The weekend programmes at Shilparamam commenced with a Bharatanatyam recital on Saturday by Murugashankari and her Students from Chennai. They started with a “Saalam Daru” in praise of Goddess Shakti composed by Sarabhoji Maharaja, which is a traditional invocatory song popular during the Maratha Nayak rule in Tanjore.
Shiva manifests consciousness and Shakti manifests energy. A Meera bhajan "Jo Tum Todo Piya" beautifully described Meera singing - "If you leave me, I will cease to exist". Madhurashtakam of Saint Vallabhacharya uses the word "sweet" as a repeated refrain to describe the attributes of Lord Krishna, who is sweetness personified. Though the nectar and ambrosia may satiate, no devotee can be content without beholding the sweet form of the Lord forever!
Sunday's Bharatanatyam recital by Bianca Radhakrishna from Bangalore started with a Thyagaraja Krithi,"Sogasuga" in Sriranjani. This composition unusually attributes the composer himself as being versatile and proficient (Dheera) to compose with fluency according to grammatical rules a perfect Krithi on Lord Rama, soaked with Bhakti, possessing a pleasant rhythm and clarity of syllable, which also contained a choreography of the Navarasas.
"Paalkadal Alaimele" in Ragamalika explained the Dasavataras (Ten incarnations) of Lord Vishnu. Mandodari Shabdam describes the story of Frog Princess Mandodari and the Demon King Ravana. The artiste skillfully depicted alternatively both the characters. This was followed by a Kathak programme by Archana Mishra and her students. Geenati is a Hindi word which means counting. Here the basic 16-beat “teentaal” is the first item taught to students of Kathak. Elegantly performed, it also contained a “Bhajan Ka Tatkaar”.

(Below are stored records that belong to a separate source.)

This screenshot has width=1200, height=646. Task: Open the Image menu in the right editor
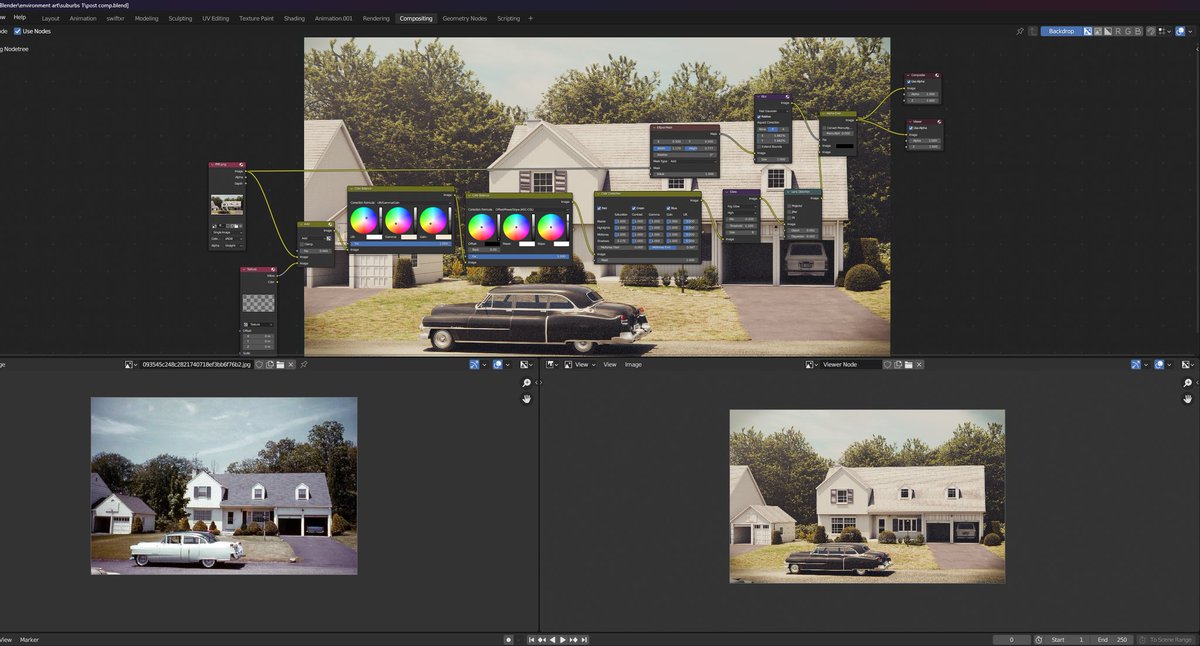[x=633, y=365]
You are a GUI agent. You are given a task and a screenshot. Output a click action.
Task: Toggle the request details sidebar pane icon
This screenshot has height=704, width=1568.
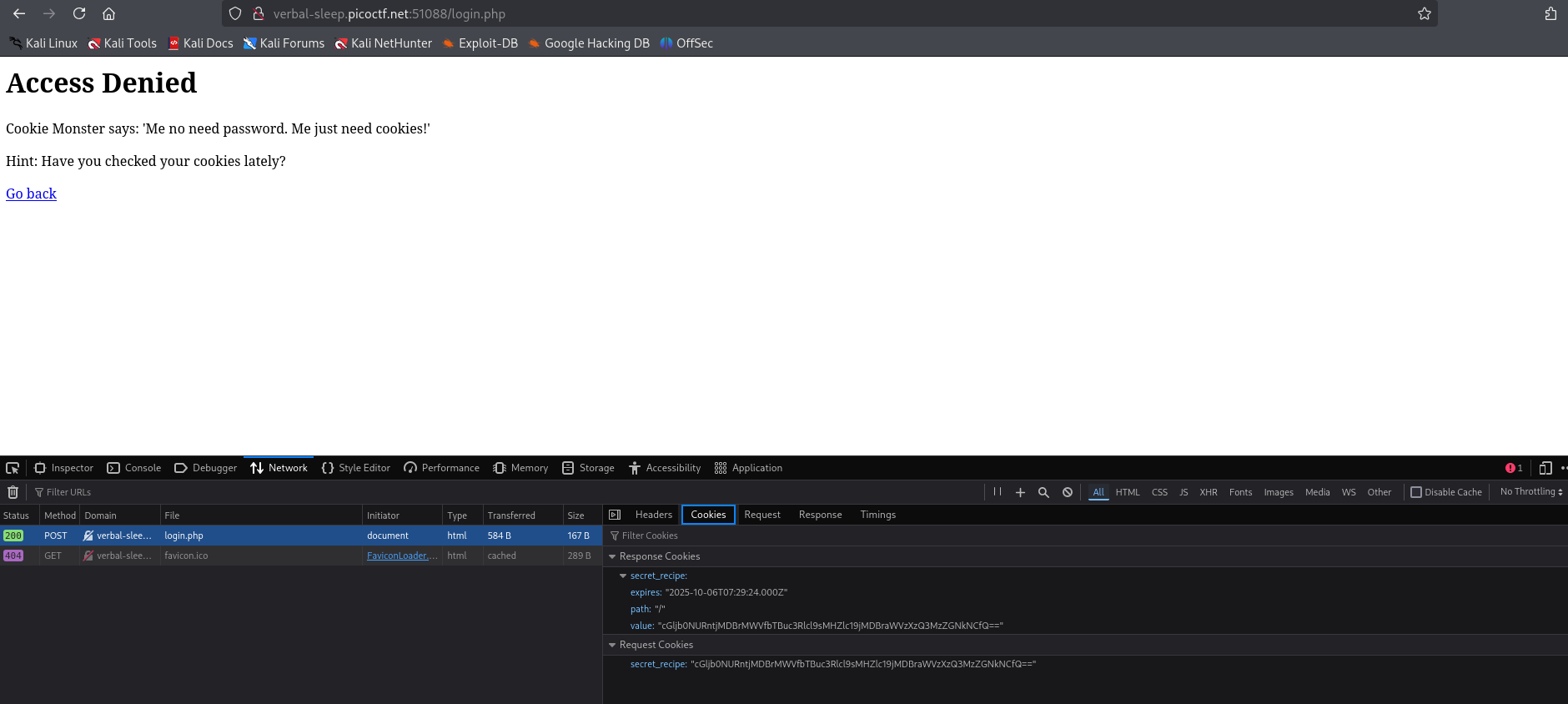pos(615,515)
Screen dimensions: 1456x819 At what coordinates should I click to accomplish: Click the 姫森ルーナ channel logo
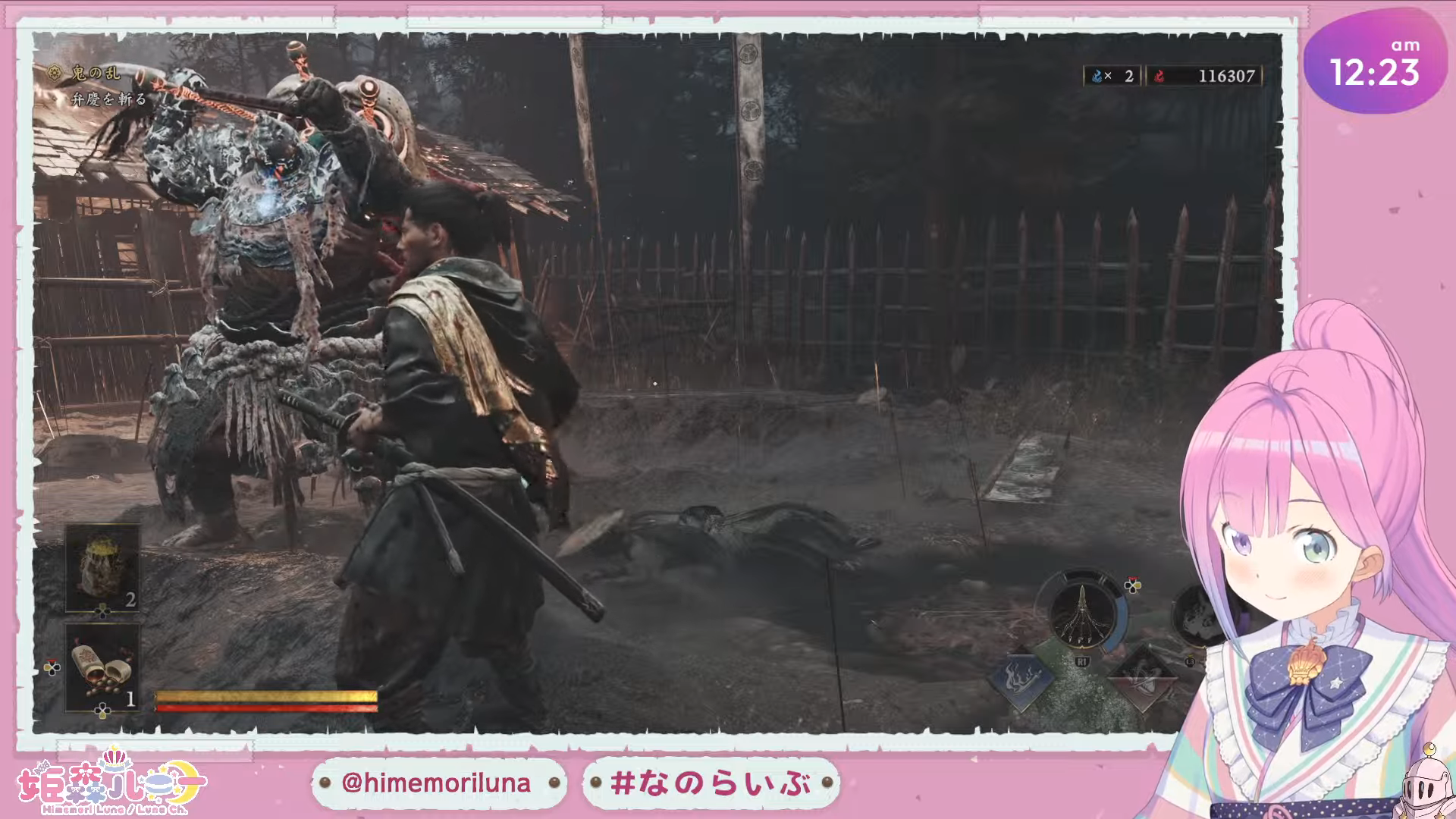112,783
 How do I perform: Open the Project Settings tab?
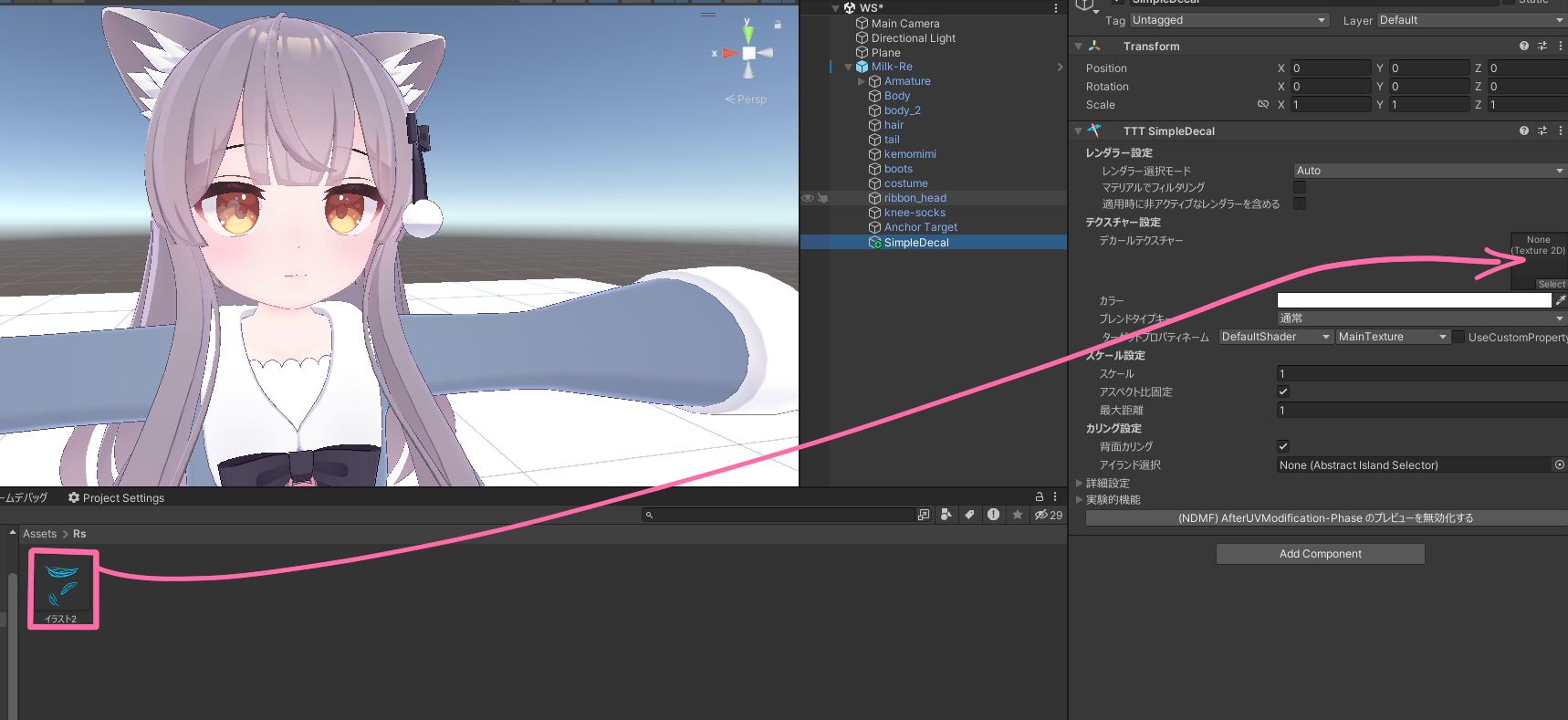click(x=116, y=497)
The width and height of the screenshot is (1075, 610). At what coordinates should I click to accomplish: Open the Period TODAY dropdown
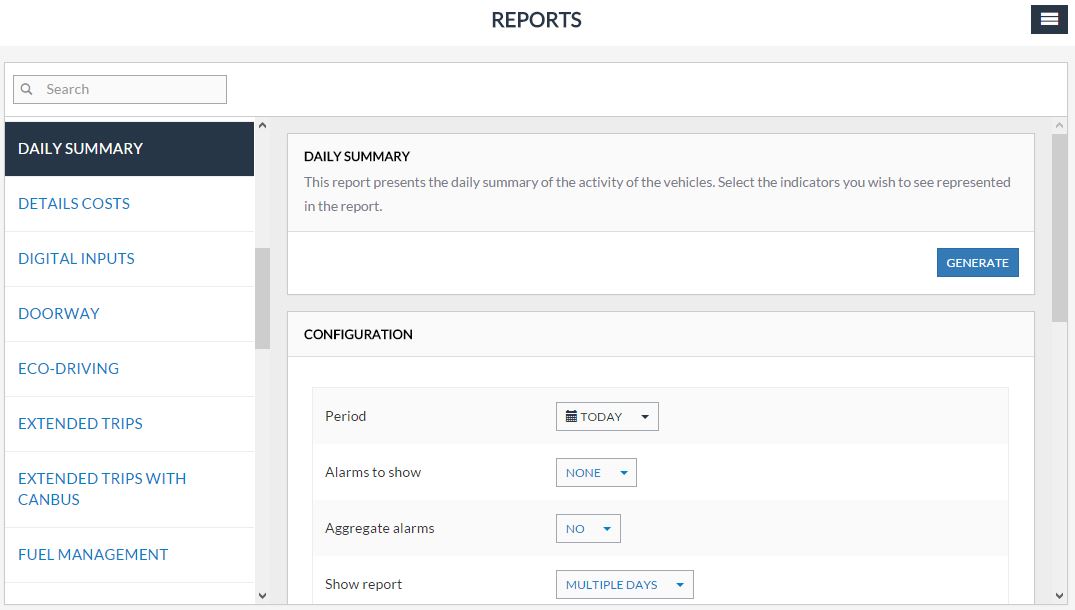click(x=607, y=417)
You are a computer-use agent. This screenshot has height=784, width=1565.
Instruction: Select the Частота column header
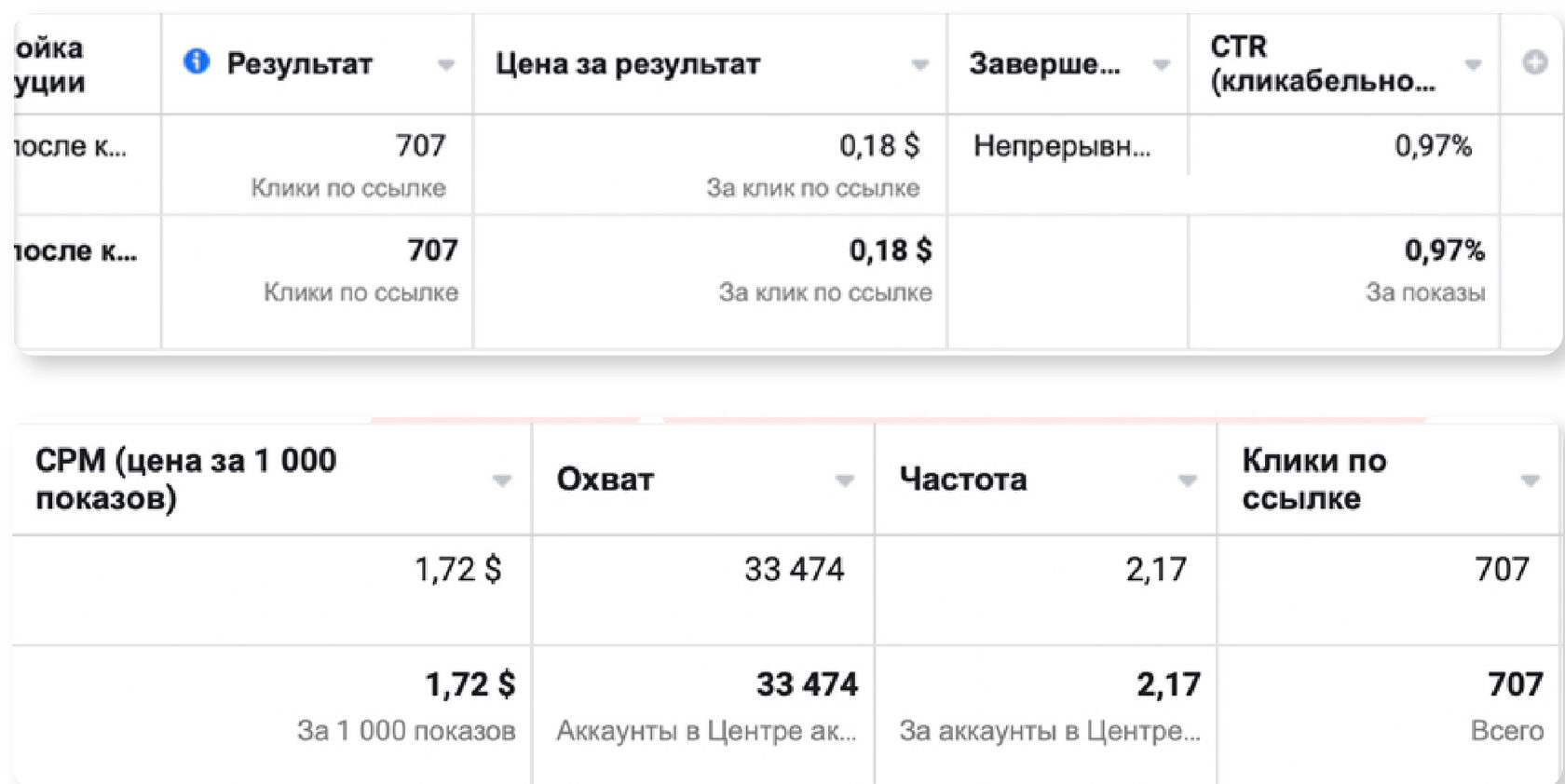click(963, 480)
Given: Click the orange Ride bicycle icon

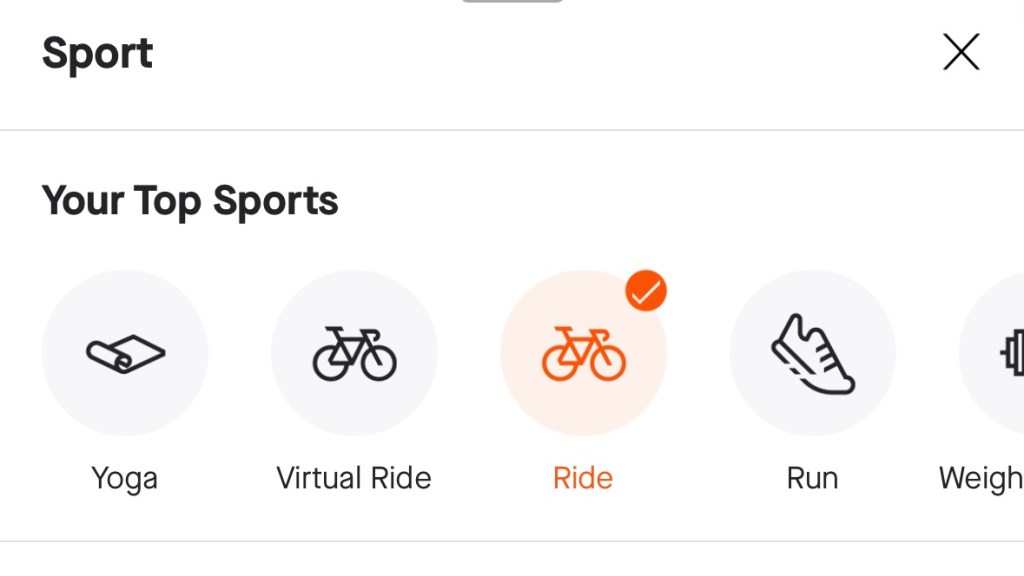Looking at the screenshot, I should point(584,354).
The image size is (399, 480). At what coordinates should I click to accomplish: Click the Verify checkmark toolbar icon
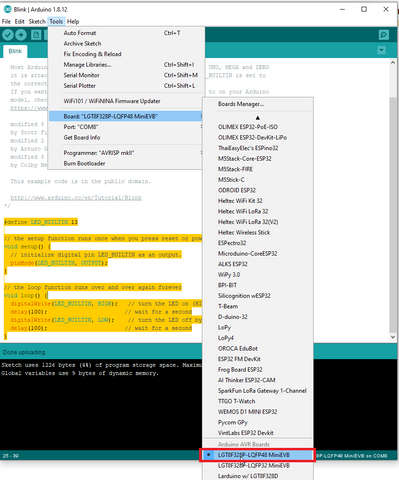pyautogui.click(x=8, y=35)
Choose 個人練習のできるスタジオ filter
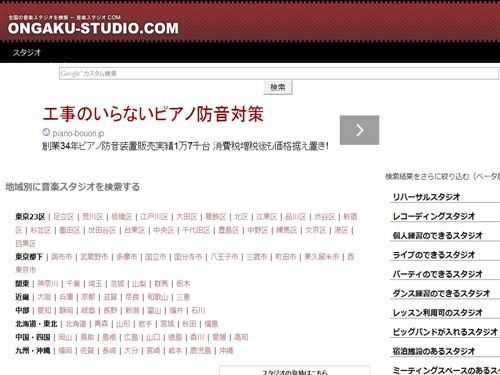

Next was “Chaturang” composed and choreographed by Pandit Birju Maharaj. It contained four elements – Sahitya, Sargam, Tarana and Trivat; using syllables of dance and musical instruments. “Tarana” by Pandit Ravi Shankar is a piece of Hindustani classical music and is based on Persian and Arabic phrases. A piece by flute created a mesmerising ambience. "Nazakat" is an Urdu word, which means neatness and a subtly graceful feminine elegance. “Ghungroo” is an inevitable accessory and compliments the dancer in spinning magic with her feet. A vibrant finale by all the dancers concluded the programme.